Aberg said WellCare will emphasize in Senate testimony today that "we have a very strong compliance program in place . . . that could serve as a model."

Karen Ignagni, president of America's Health Insurance Plans, a trade group, said yesterday that its members will clamp down. Proposals include new qualifications, training and safeguards to ensure that beneficiaries understand the plans.

"We're going to be talking about zero tolerance," Ignagni said. "If this is happening anywhere, we need to address it."

Burns from the California group agreed.
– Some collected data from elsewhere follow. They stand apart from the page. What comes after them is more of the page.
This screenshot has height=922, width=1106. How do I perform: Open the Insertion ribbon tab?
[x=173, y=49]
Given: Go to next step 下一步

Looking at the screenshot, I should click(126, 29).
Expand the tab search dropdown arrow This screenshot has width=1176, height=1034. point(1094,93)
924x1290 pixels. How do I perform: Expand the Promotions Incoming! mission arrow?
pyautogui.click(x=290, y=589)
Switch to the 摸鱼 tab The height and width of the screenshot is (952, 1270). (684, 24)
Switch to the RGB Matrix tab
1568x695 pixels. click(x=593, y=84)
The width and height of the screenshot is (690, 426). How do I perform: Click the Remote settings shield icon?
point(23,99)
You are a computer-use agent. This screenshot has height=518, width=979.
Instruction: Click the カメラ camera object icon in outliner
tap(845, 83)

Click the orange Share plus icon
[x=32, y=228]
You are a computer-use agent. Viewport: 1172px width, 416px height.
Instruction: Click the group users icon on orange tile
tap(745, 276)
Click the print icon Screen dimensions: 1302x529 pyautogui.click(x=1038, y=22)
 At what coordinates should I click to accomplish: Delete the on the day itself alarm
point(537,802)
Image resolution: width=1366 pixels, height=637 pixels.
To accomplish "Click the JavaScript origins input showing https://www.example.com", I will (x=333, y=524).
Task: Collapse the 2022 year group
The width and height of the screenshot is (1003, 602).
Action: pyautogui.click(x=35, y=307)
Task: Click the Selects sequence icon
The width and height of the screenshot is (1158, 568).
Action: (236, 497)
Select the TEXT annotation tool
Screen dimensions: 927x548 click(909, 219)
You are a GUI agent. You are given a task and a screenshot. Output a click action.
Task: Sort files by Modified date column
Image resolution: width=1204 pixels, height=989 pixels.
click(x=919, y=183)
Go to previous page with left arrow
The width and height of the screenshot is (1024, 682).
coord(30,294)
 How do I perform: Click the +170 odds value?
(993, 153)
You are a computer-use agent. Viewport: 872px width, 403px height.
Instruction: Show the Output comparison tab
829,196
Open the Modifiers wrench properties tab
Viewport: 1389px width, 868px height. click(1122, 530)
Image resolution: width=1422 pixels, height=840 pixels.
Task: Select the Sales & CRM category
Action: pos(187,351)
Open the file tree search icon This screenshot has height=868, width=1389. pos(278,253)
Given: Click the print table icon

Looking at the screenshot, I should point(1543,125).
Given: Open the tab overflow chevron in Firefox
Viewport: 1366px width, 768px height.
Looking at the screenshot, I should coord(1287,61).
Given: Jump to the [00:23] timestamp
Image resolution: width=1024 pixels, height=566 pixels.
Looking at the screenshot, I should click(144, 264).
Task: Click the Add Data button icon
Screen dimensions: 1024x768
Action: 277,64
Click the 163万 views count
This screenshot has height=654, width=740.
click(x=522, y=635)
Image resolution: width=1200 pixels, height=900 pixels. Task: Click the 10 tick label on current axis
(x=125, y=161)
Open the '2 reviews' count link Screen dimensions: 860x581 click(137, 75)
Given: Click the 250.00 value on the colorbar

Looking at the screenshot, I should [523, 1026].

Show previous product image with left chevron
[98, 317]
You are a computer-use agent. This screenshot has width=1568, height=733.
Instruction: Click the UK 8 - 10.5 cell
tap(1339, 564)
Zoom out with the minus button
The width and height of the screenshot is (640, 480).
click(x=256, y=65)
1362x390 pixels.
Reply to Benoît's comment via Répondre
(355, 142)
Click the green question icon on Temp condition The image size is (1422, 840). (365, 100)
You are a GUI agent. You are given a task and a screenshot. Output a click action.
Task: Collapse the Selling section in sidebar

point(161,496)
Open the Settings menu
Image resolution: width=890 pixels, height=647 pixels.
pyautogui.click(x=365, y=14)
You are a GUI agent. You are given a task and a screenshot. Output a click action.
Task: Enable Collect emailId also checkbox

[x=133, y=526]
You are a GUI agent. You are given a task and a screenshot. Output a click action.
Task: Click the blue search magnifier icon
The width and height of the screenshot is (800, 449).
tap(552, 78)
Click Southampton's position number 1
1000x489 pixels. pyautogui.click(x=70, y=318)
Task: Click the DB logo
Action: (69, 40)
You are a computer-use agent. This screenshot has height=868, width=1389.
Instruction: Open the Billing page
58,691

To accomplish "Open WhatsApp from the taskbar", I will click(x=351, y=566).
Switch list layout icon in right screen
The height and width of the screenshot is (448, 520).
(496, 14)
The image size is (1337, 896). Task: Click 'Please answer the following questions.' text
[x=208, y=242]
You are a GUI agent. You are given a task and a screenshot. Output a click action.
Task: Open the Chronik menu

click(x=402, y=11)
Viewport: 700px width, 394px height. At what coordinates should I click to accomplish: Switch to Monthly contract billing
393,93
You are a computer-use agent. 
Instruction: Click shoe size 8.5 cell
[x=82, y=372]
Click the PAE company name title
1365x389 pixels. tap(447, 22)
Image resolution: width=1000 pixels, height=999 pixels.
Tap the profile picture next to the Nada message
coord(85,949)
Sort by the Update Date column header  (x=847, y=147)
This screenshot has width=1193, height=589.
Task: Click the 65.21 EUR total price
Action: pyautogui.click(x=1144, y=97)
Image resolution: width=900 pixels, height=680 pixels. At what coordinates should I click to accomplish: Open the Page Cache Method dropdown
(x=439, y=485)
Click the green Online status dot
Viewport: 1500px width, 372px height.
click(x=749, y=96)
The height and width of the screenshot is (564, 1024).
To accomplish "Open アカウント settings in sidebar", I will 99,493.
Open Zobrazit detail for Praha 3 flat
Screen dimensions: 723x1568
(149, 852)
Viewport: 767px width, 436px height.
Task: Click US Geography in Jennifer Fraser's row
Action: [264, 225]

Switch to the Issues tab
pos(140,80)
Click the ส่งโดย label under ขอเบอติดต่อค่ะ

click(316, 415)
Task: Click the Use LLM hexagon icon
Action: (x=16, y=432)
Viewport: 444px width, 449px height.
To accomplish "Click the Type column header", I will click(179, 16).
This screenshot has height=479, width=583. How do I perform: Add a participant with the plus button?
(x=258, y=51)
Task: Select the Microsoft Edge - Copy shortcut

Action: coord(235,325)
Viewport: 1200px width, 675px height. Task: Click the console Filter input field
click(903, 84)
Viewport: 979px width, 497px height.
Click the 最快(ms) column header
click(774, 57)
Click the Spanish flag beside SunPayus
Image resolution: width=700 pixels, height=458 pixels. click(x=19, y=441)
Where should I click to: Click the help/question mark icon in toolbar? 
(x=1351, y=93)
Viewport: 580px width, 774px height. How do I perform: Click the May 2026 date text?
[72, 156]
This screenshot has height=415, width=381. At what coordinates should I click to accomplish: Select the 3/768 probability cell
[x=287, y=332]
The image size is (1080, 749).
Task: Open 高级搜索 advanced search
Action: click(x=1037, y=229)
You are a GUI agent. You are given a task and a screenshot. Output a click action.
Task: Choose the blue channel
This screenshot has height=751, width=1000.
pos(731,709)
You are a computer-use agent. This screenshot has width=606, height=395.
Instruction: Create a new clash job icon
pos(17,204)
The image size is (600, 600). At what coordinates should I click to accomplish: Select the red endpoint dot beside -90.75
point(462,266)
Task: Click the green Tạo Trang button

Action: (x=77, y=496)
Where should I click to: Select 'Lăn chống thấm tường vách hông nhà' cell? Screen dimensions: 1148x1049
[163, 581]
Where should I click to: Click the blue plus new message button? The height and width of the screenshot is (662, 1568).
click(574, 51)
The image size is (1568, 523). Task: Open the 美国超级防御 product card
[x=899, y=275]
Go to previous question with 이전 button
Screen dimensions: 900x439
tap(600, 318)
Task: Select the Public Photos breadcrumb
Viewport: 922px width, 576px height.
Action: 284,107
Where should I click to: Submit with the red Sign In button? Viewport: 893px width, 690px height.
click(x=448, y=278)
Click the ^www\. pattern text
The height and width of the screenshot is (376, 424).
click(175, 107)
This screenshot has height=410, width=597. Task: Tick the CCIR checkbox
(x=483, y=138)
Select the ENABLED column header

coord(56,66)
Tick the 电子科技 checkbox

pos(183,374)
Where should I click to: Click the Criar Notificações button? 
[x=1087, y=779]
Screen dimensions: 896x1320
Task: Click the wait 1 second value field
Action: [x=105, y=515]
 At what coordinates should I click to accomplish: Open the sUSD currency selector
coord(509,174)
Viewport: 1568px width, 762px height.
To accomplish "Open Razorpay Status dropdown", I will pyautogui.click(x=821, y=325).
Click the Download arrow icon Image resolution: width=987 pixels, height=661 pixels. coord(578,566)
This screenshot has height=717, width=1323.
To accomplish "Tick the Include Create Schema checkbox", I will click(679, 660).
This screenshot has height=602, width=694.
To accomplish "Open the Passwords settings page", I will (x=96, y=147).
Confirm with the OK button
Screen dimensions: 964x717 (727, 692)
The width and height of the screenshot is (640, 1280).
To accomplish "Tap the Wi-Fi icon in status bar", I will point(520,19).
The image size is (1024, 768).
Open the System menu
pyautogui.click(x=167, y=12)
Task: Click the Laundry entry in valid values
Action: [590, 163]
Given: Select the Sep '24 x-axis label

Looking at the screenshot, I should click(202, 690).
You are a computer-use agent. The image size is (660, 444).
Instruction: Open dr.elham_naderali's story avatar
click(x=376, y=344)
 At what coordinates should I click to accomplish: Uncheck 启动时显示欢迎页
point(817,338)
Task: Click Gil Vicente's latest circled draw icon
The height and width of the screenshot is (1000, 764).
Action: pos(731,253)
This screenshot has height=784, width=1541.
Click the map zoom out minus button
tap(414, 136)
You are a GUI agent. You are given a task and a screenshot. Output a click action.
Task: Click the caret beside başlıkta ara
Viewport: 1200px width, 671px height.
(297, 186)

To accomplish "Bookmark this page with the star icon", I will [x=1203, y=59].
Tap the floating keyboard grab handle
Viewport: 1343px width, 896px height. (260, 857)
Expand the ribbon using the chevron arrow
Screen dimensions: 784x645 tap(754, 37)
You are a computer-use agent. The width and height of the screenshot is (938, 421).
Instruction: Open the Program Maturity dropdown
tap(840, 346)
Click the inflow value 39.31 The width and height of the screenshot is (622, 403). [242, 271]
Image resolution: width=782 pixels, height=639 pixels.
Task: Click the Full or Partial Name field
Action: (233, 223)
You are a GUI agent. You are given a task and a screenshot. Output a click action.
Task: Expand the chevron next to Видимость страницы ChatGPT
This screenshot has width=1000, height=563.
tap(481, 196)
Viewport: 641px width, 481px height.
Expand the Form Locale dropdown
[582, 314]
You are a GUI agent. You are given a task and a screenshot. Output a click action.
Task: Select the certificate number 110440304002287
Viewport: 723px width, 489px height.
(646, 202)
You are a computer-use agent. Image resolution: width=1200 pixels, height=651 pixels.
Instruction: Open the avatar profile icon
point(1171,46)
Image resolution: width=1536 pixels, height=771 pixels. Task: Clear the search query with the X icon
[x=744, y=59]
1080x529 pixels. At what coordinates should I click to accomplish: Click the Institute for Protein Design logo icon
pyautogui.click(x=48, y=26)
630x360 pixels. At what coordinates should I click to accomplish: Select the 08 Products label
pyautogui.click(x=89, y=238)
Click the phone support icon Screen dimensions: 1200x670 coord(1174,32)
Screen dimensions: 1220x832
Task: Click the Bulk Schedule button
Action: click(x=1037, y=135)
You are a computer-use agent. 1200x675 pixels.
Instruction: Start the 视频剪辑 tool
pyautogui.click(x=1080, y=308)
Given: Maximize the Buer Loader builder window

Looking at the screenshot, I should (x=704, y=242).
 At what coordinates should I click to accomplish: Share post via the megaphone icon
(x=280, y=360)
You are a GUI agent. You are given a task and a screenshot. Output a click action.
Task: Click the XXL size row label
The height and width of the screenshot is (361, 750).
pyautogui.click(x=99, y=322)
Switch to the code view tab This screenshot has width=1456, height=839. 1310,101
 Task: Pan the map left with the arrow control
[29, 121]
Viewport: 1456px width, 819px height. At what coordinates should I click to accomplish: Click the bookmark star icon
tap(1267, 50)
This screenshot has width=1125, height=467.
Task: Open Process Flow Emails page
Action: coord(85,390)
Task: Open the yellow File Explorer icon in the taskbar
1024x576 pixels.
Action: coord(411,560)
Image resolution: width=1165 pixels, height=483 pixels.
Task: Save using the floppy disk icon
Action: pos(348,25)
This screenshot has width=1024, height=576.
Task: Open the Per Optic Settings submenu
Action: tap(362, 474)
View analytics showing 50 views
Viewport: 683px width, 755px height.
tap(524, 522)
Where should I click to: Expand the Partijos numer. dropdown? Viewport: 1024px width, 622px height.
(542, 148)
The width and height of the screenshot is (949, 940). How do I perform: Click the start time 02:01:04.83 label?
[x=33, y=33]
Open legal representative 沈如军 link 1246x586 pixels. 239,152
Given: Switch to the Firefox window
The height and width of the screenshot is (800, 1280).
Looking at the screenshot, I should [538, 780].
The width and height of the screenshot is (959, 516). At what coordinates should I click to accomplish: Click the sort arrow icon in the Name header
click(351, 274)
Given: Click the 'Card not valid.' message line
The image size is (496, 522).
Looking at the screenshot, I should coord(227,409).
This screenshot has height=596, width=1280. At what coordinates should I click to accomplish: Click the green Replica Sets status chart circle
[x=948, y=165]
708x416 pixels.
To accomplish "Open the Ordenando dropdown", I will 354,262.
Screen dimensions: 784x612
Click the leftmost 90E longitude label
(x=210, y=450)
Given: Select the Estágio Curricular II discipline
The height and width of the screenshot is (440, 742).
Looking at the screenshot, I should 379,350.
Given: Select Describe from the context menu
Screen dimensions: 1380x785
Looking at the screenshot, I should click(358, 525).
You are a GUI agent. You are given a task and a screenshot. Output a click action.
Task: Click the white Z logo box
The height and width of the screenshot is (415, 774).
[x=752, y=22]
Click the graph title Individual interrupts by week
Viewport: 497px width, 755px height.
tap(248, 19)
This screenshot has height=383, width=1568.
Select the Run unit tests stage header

She attended a sales meeting in her state in which agents were "more interested in the commission than the information given to the beneficiary," she said.

One agent from Alameda County said at the meeting that she "had sold a number of these plans only to find out that the entire county health-care system would not accept the plan," Burns said.

In Los Angeles County alone, Burns said, sales agents pitch 109 Medicare Advantage options. "People are just totally flummoxed," she said.

Leslie V. Norwalk, acting administrator of the Centers for Medicare and Medicaid Services (CMS), said any program that spends $454 billion a year, as Medicare does, is bound to attract fraud. The agency allows beneficiaries to drop plans that they were duped into joining and suspends enrollments, fines the companies or revokes their ability to sell the plans, Norwalk said.

The CMS received more than 650 complaints about marketing abuse between December and March of this year. The agency has an agreement with about 20 states to share information about problem agents and brokers, Norwalk said. But in light of more widespread abuse, she said, "the question is: Does it need to be tweaked?"